絮雨晴四處張望,只見工人在後方不耐煩的瞪著她。
「小慕......妳在哪?」絮雨晴顫抖的問。
「妳再也看不見我了。」翟小慕悲傷的說。「這棵樹很快便會枯死。」
蘋果樹在輕輕搖曳。
「小慕,妳出來吧,不要再怒我......」絮雨晴吸吸鼻子。
「妳最後還是忘記了我,我們的約定。
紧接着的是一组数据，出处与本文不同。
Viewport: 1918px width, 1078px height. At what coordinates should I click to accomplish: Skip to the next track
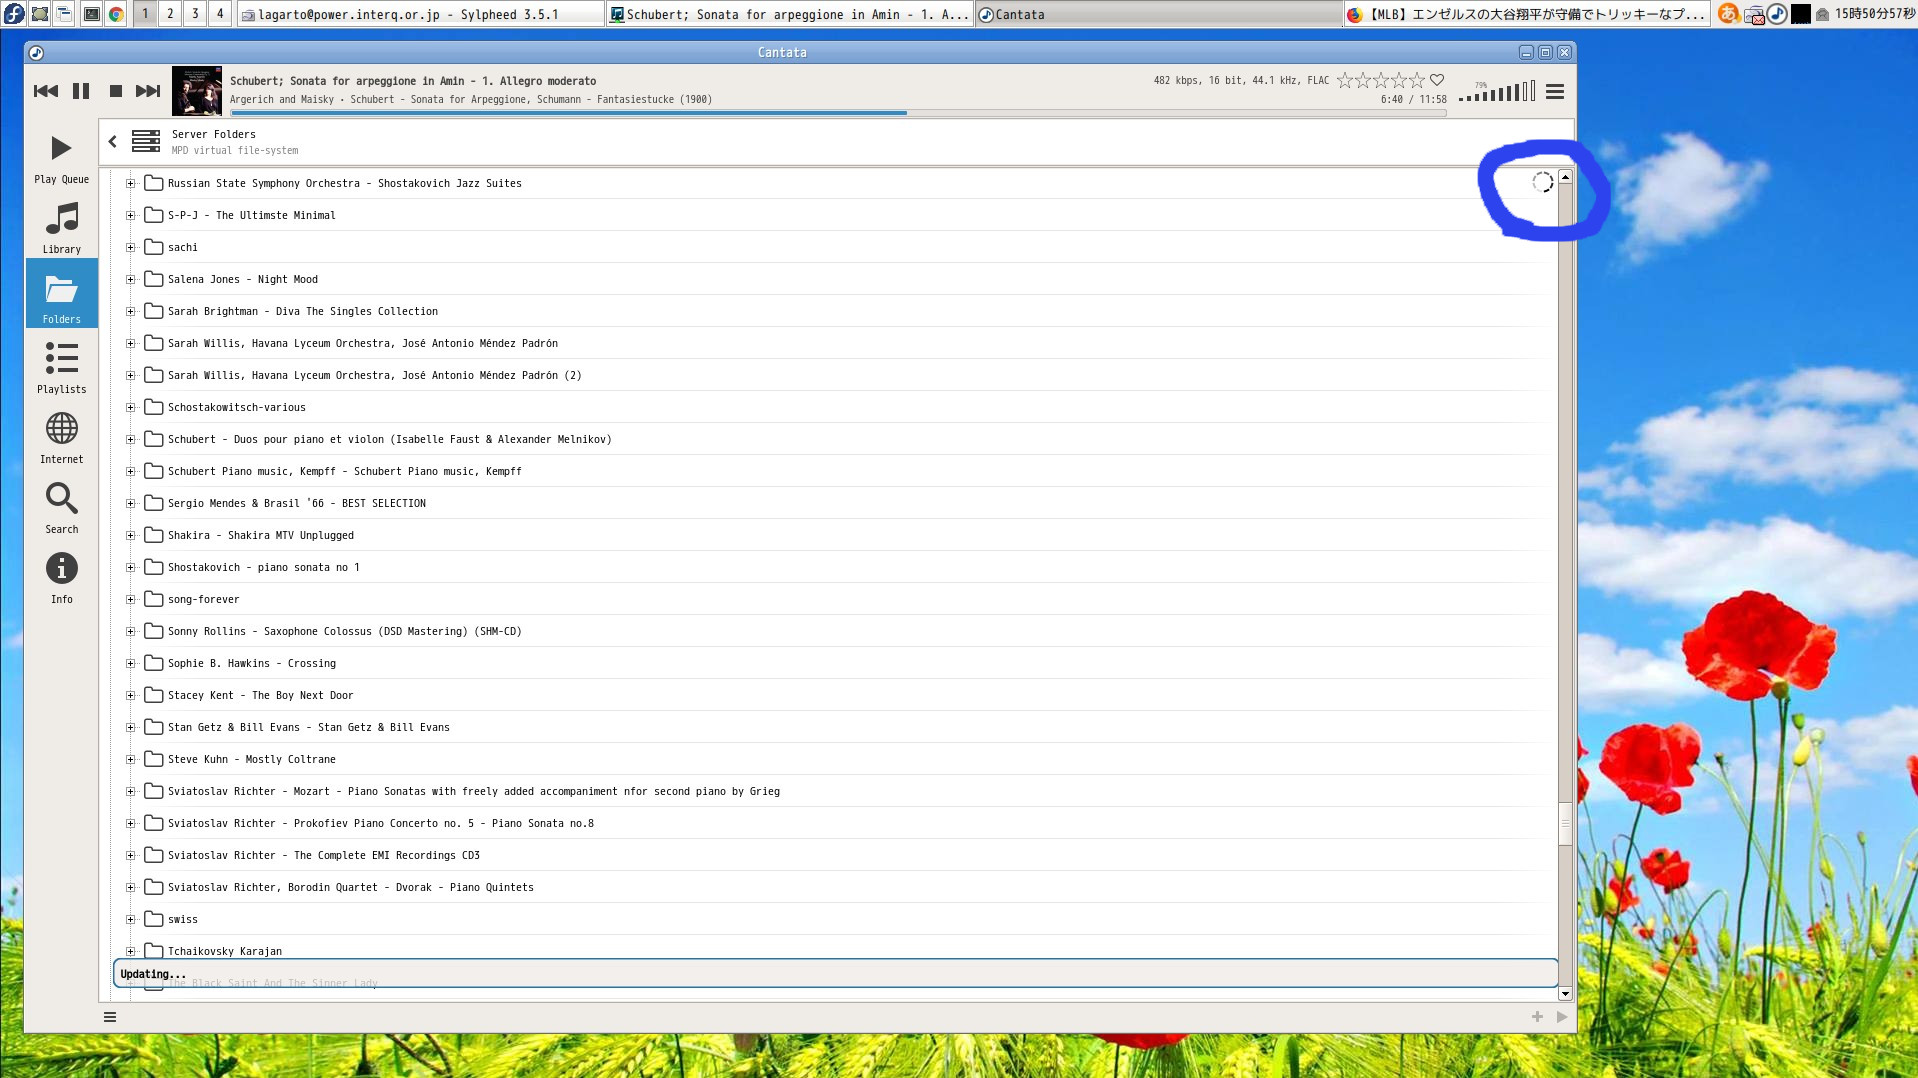pyautogui.click(x=148, y=91)
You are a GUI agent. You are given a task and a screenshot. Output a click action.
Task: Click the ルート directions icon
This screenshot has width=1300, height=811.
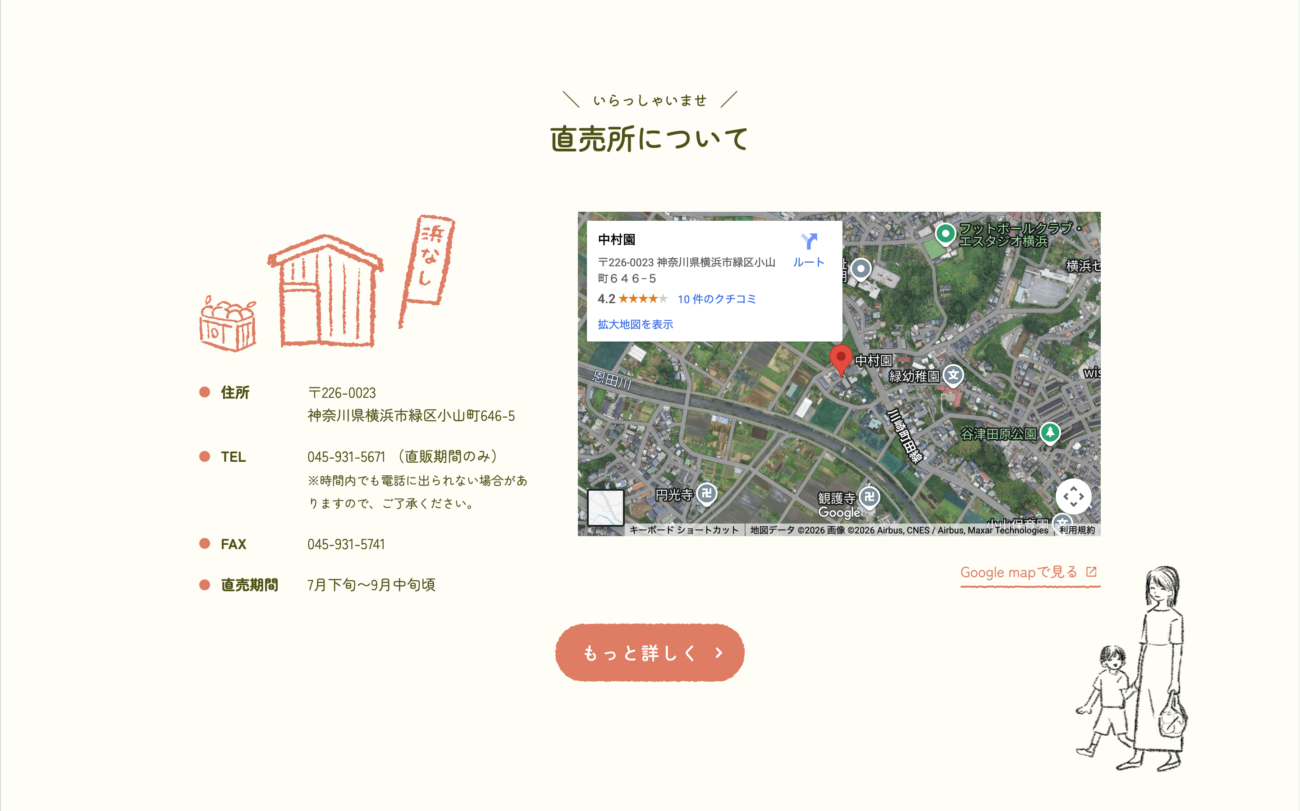tap(809, 242)
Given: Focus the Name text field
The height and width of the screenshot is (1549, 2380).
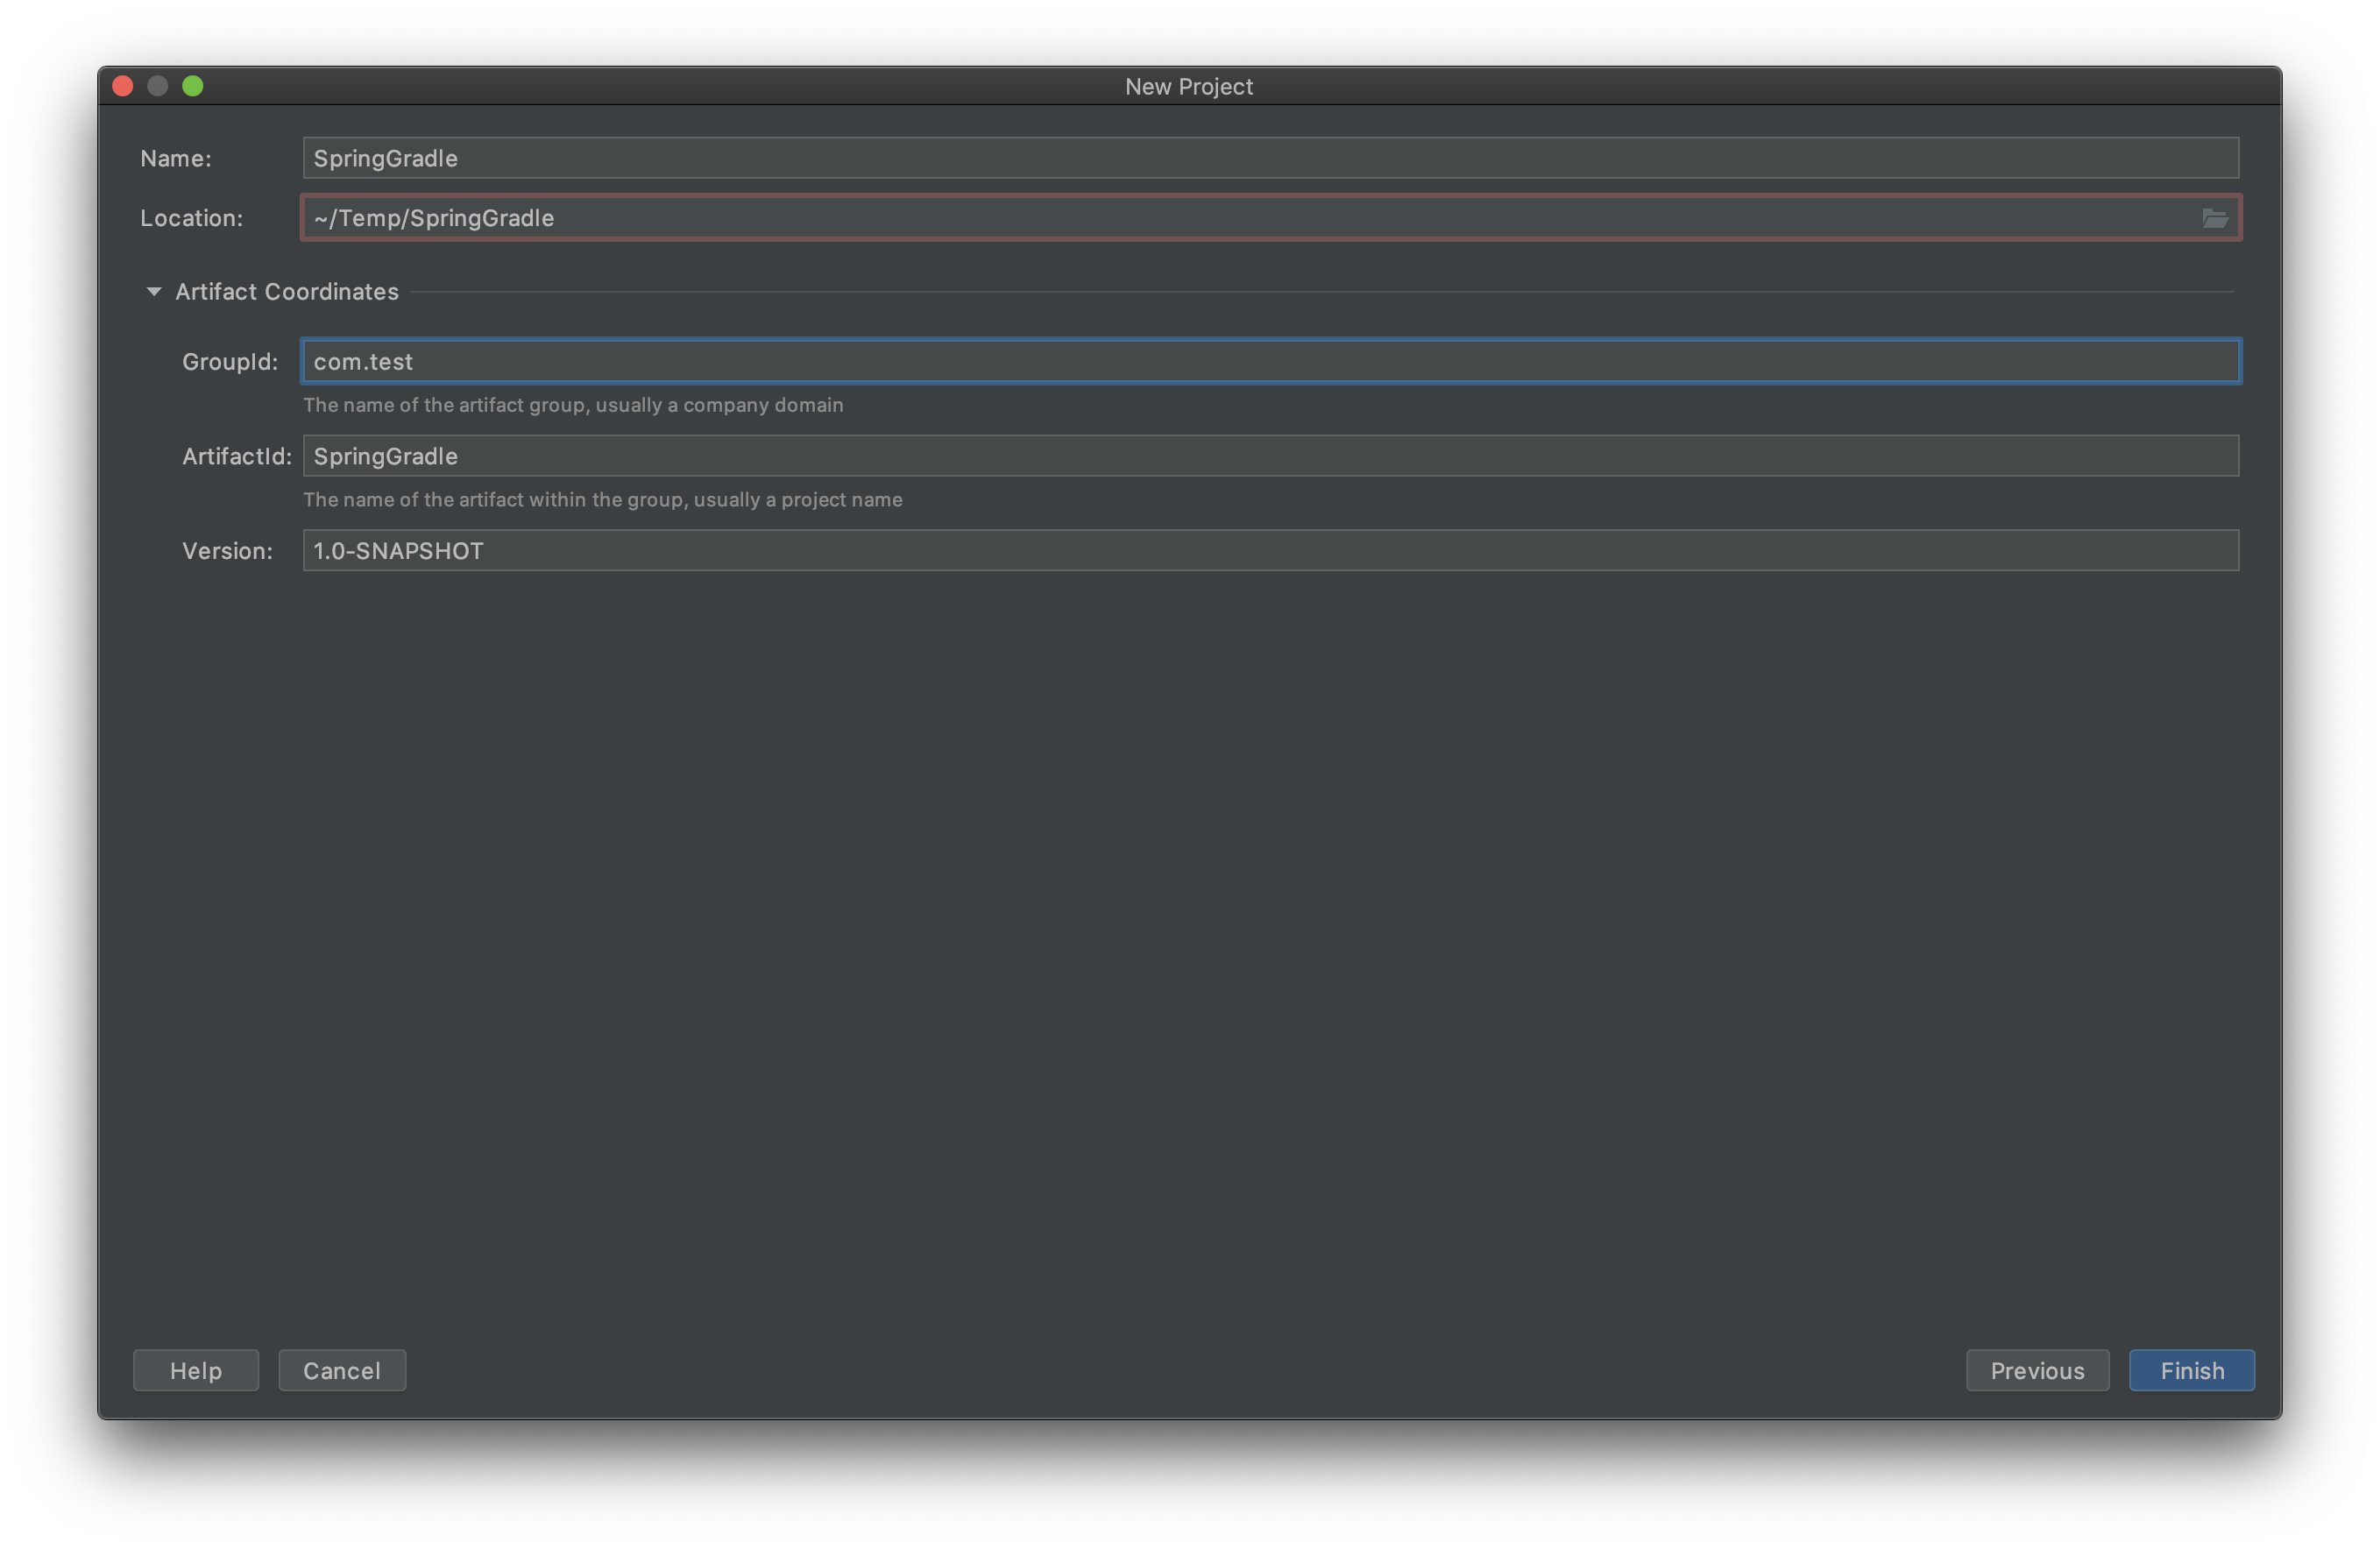Looking at the screenshot, I should click(x=1270, y=158).
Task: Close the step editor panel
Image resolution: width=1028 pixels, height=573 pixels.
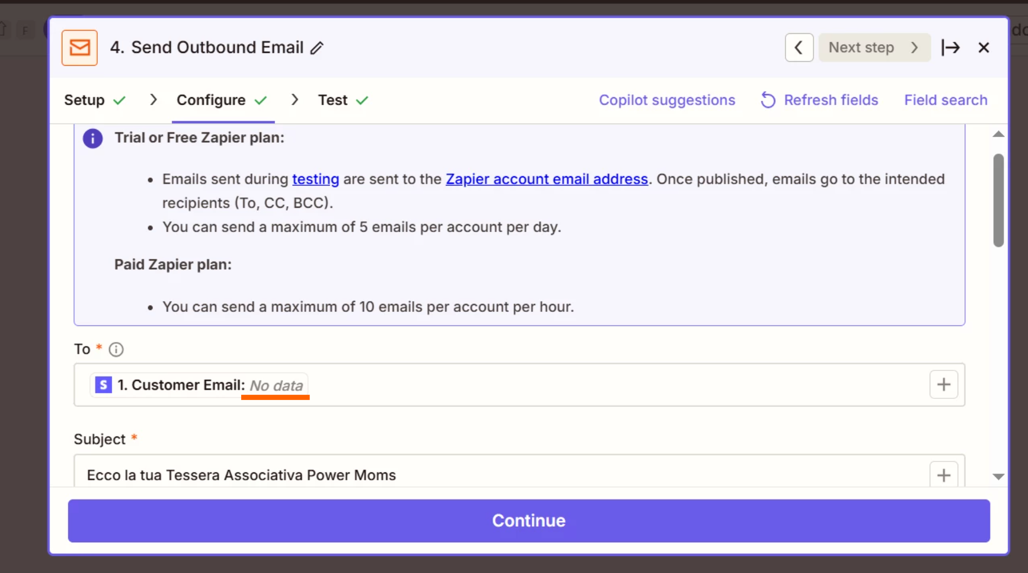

」翟小慕的聲音聽起來如此苦澀。
「但......我現在想起了......請妳出來......不要再躲......」絮雨晴胡亂的對著空氣說。
「太遲了,十年已經過去。」翟小慕頓了一頓。「今天是二零零七年七月一日,比約定遲了一天。」
「不過是一天,就原諒我好嗎?」絮雨晴開始失控。
「知道嗎?妳離開的這些年,我每天都在等,每天都在想著跟妳見面的一天。直到有天,妳出現了,妳卻想不起我。」
絮雨晴沉靜下來。
「原來妳回來是為了逃避另一角的煩惱,而不是因為我。」翟小慕嗚咽。「我愛妳,妳知道嗎?我將最珍貴的東西埋下來了,我一直在等妳回來拆開,為甚麼......」
我愛妳。
翟小慕吐出哀傷的三個字。
她們一起逛街,一起上廁所,她們手的手總是緊握著對方,那時候絮雨晴認定了翟小慕是永遠的知己。
然而,翟小慕不是這樣想吧?
跟初戀男友去看電影而推掉翟小慕的約會時,她的眼睛是充滿著嫉妒......
維持了只有三個月的初戀以分手告終,翟小慕溫柔的擁著絮雨晴,她的聲音帶著的那種輕快......
絮雨晴沒有察覺到,自己的好朋友對自己的情誼已超越了友情。
「盒子裡的東西成了蘋果樹的種子,每顆蘋果都是我對妳的無限思念,也是這樣,才孕育出我的影像......」翟小慕自顧的說著。
絮雨晴慢慢打開盒子,一樣東西在有節奏的伸縮著。
那是......
一顆心。
「現在我們就將最珍貴的東西埋在這兒,十年後在這兒拆開吧。」
絮雨晴埋下織了很久的圍巾,翟小慕卻將自己的心送給絮雨晴。